Silver edged lower following rumors of a possible six-month extension on Greece's debt. Prices briefly hit the lowest levels of the session after rumors surfaced that the European Commission could propose a six-month extension to Greece's bailout program, which is due to end on February 28. Prices were slightly higher earlier in the day amid concerns over Greece’s future in the euro zone as negotiations with the European Union over the
country's debt and bailout continued. Meanwhile, the growing possibility of an earlier Federal Reserve rate hike also weighed, following last week's robust U.S. jobs report, which saw market players bring forward expectations for the first rate hike to June. Expectations of higher borrowing rates going forward is considered bearish for bullion, as the precious metal struggles to compete with yield-bearing assets when rates are on the rise. A government report released earlier showed that Chinese inflation for January slowed to 0.8%, the lowest since November 2009, from 1.5% in December. The producer price index fell by a more-than-expected 4.3% last month, giving policymakers in Beijing more room to ease monetary policy. A Commerce Department report on Tuesday showed U.S. wholesale inventories edged slightly higher in December, after having reported a notable increase last month. Wholesale inventories inched up by 0.1 percent in December after climbing by 0.8 percent in November. Economists expected inventories to edge up by 0.2 percent. Technically market is under long liquidation as market has witnessed drop in open interest by -0.69% to settled at 9022 while prices down -199 rupee, now Silver is getting support at 37202 and below same could see a test of 36805 level, And resistance is now likely to be seen at 37973, a move above could see prices testing 38347.

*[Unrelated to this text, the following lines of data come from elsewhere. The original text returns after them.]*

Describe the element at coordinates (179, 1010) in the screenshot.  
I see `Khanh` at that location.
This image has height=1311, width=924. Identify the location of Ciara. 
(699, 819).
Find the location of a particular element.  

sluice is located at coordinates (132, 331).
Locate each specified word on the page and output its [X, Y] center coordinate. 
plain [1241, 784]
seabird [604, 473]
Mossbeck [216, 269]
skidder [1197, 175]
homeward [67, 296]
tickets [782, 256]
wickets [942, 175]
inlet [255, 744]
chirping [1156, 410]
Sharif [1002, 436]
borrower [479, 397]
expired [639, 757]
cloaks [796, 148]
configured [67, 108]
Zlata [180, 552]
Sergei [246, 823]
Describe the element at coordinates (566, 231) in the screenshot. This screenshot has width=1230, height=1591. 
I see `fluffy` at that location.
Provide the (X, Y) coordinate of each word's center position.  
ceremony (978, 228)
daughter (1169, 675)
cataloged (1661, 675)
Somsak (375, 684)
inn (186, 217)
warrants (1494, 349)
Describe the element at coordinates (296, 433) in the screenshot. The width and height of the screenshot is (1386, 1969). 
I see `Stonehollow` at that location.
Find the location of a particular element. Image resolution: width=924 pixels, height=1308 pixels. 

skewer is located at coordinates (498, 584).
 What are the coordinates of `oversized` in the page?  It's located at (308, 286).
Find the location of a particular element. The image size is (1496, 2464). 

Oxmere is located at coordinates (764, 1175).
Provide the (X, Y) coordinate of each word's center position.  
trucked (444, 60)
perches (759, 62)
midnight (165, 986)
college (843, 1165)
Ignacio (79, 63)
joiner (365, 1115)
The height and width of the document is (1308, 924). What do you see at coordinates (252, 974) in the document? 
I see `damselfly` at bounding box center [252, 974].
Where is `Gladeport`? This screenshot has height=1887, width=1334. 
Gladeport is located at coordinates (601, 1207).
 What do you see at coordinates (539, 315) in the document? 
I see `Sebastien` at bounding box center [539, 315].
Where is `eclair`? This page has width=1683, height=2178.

Greek PM Alexis Tsipras comfortably won a confidence vote on his plan to cancel a deeply unpopular bailout programme and challenge European leaders as both sides prepare for a showdown at meetings in Brussels this week. China's economy is now more sustainable and domestic consumption is steadily
rising, Chinese Central Bank Vice Governor told a G20 meeting of finance officials earlier this week. China's annual consumer inflation hit a five-year low in January while factory deflation worsened, underscoring deepening weakness in the economy and heaping pressures on policymakers to inject more stimulus to underpin growth.